The results showed that 87 patients were included in the study: 43 patients were treated with tocilizumab, and 44 patients were treated with placebo. At 24 weeks, the least squares mean change of the modified Rodnan skin score in the tocilizumab group was -3.92, and that of the placebo group was -1.22 (difference -2.70, 95% CI -5.85~0.45; P=0.0915). At 48 weeks, the least squares mean change of patients in the tocilizumab group was -6.33, and that of the placebo group was -2.77 (treatment difference -3.55, 95% CI -7.23~0.12; P=0.0579). Exploratory analysis showed that at 48 weeks, fewer patients in the tocilizumab group had a decreased percentage of forced vital capacity than the placebo group (P=0.0373). However, the researchers did not observe significant differences between the two groups in terms of the severity of disability, fatigue, itching, and overall clinical disease. Adverse events occurred in 42 patients (98%) in the tocilizumab group and 40 patients (91%) in the placebo group. Serious adverse events occurred in 14 patients (33%) and 15 patients (34%), respectively. Serious infections in the tocilizumab group (7 cases, 16%) were more common than the placebo group (2 cases, 5%). The death of one patient was related to tocilizumab treatment.
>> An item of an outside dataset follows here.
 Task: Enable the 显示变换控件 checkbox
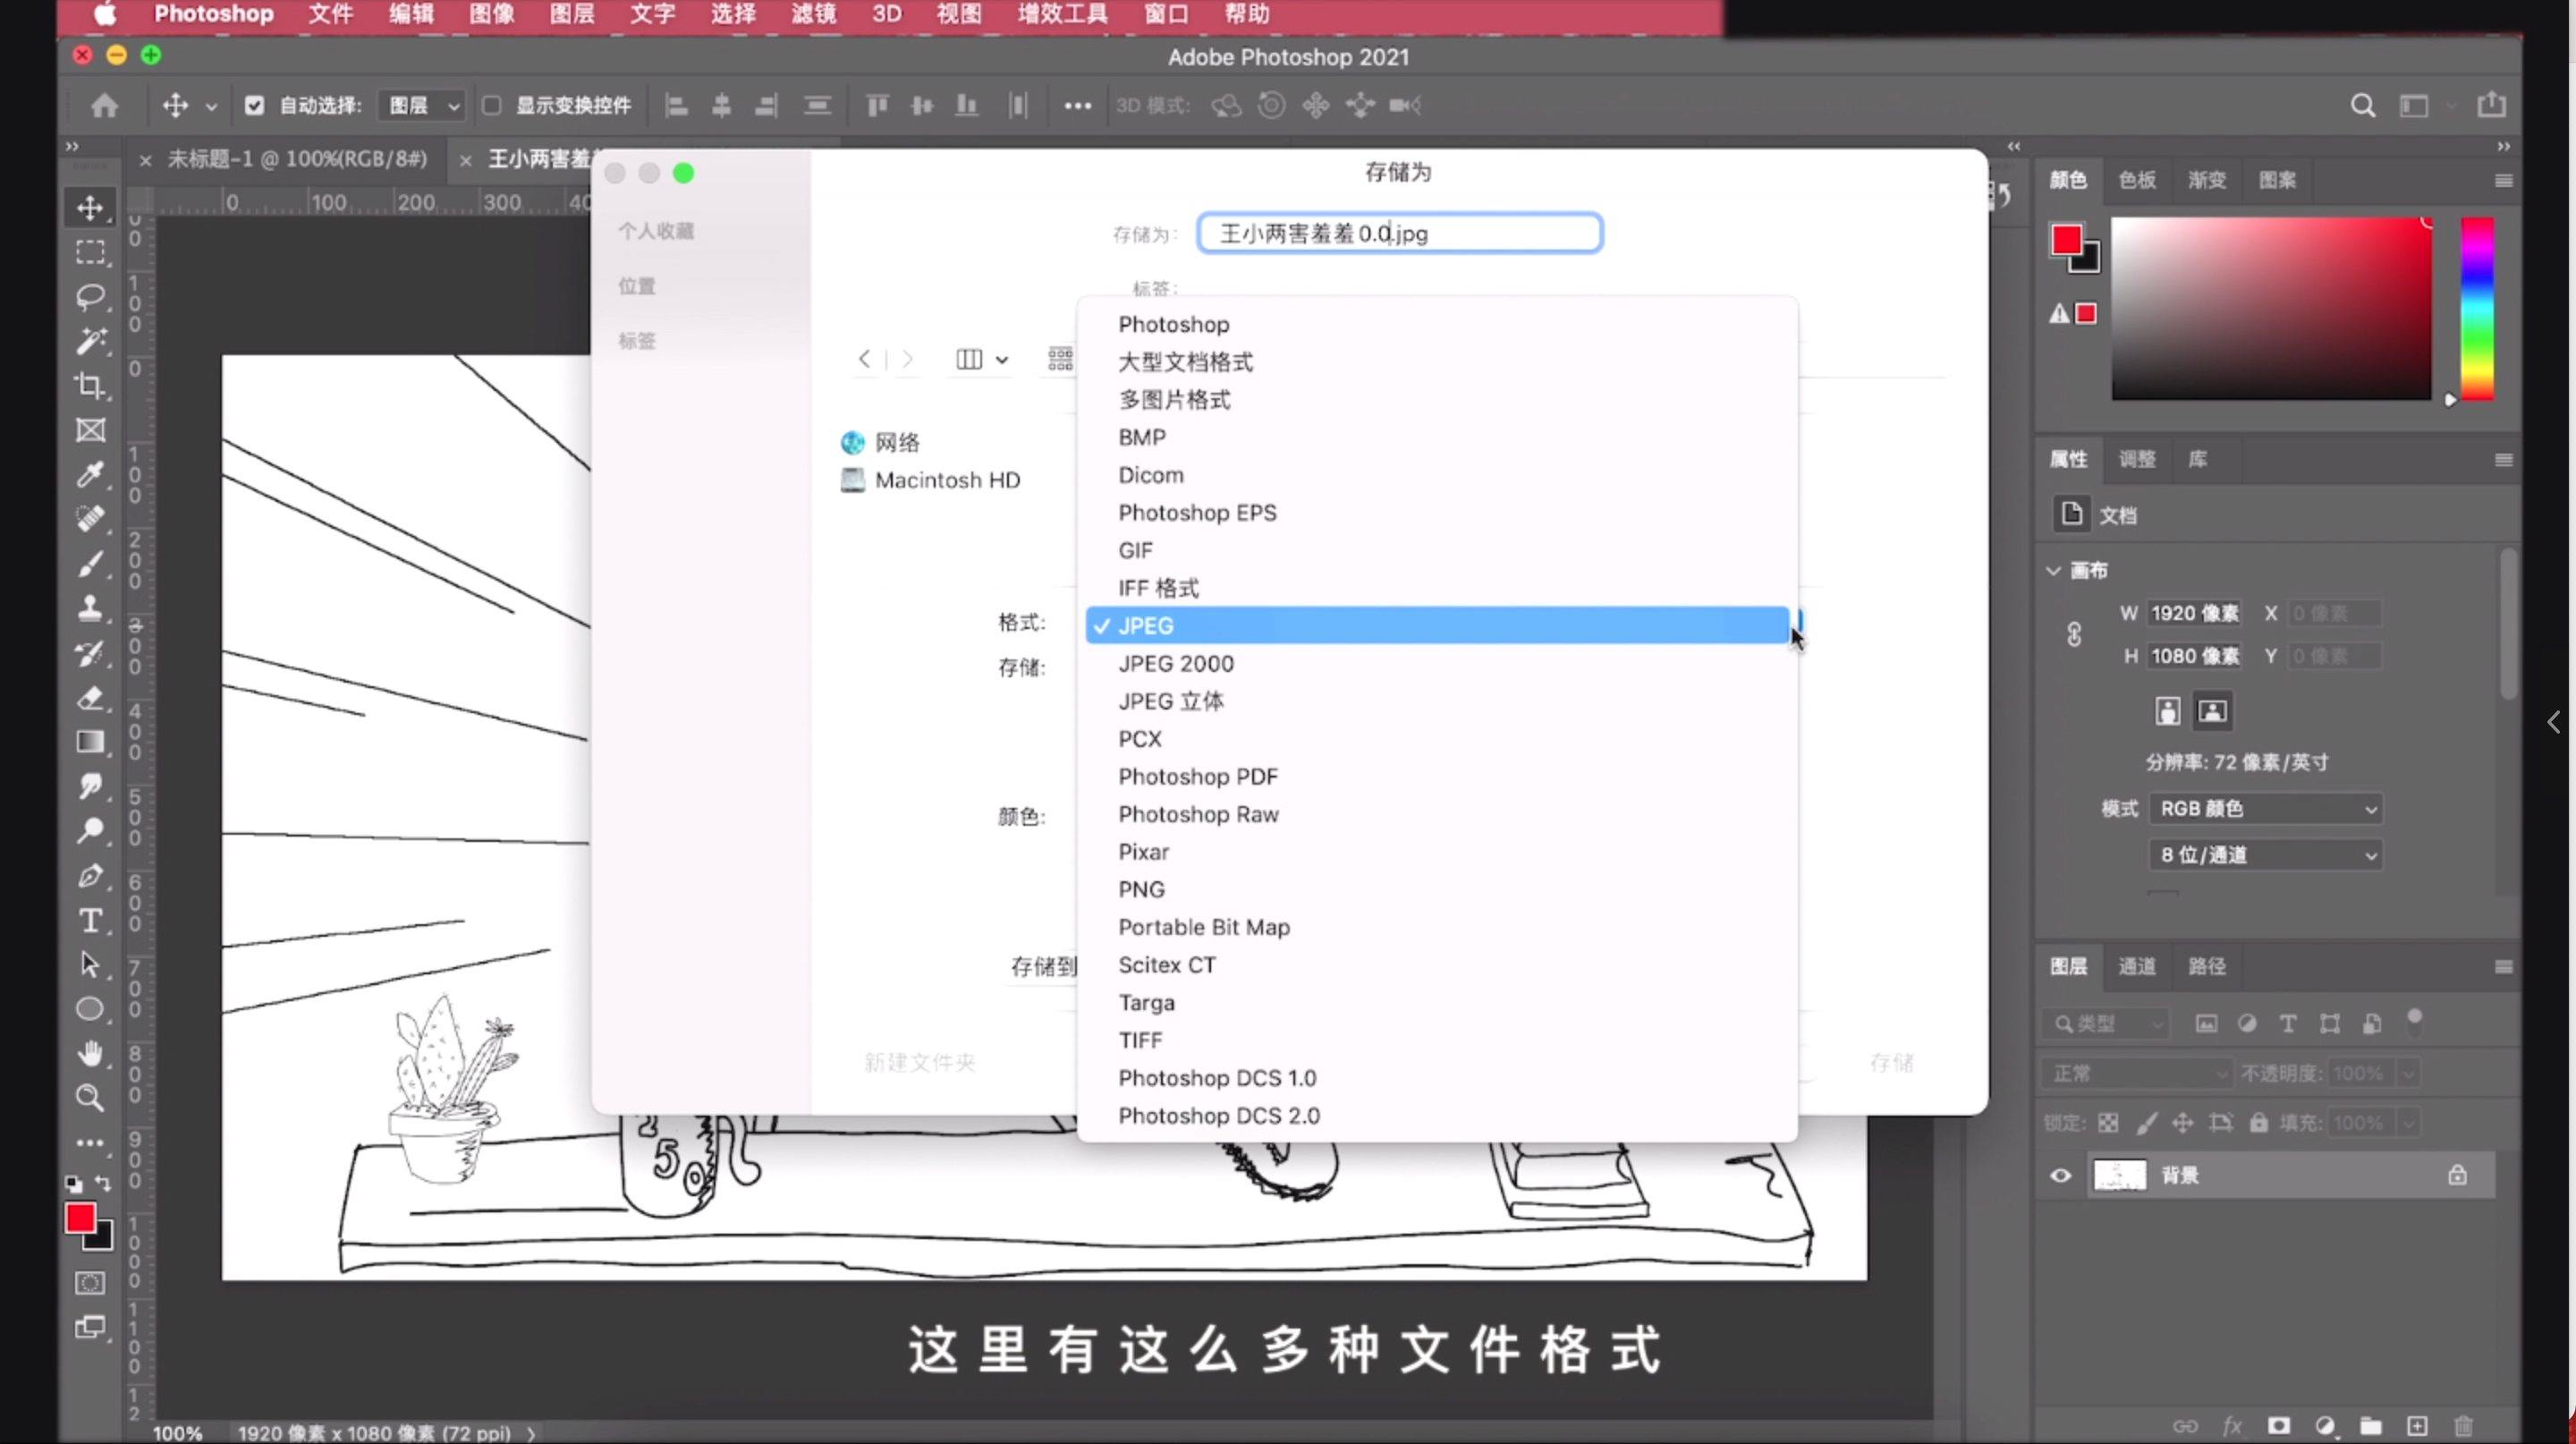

The study showed that tocilizumab did not significantly reduce skin thickening. However, the difference in modified Rodnan skin scores in the tocilizumab group was greater than that in the placebo group, and the researchers found some evidence of reduced forced vital capacity. Before reaching a clear conclusion on the risks and benefits of tocilizumab, its efficacy and safety should also be observed in phase III clinical trials.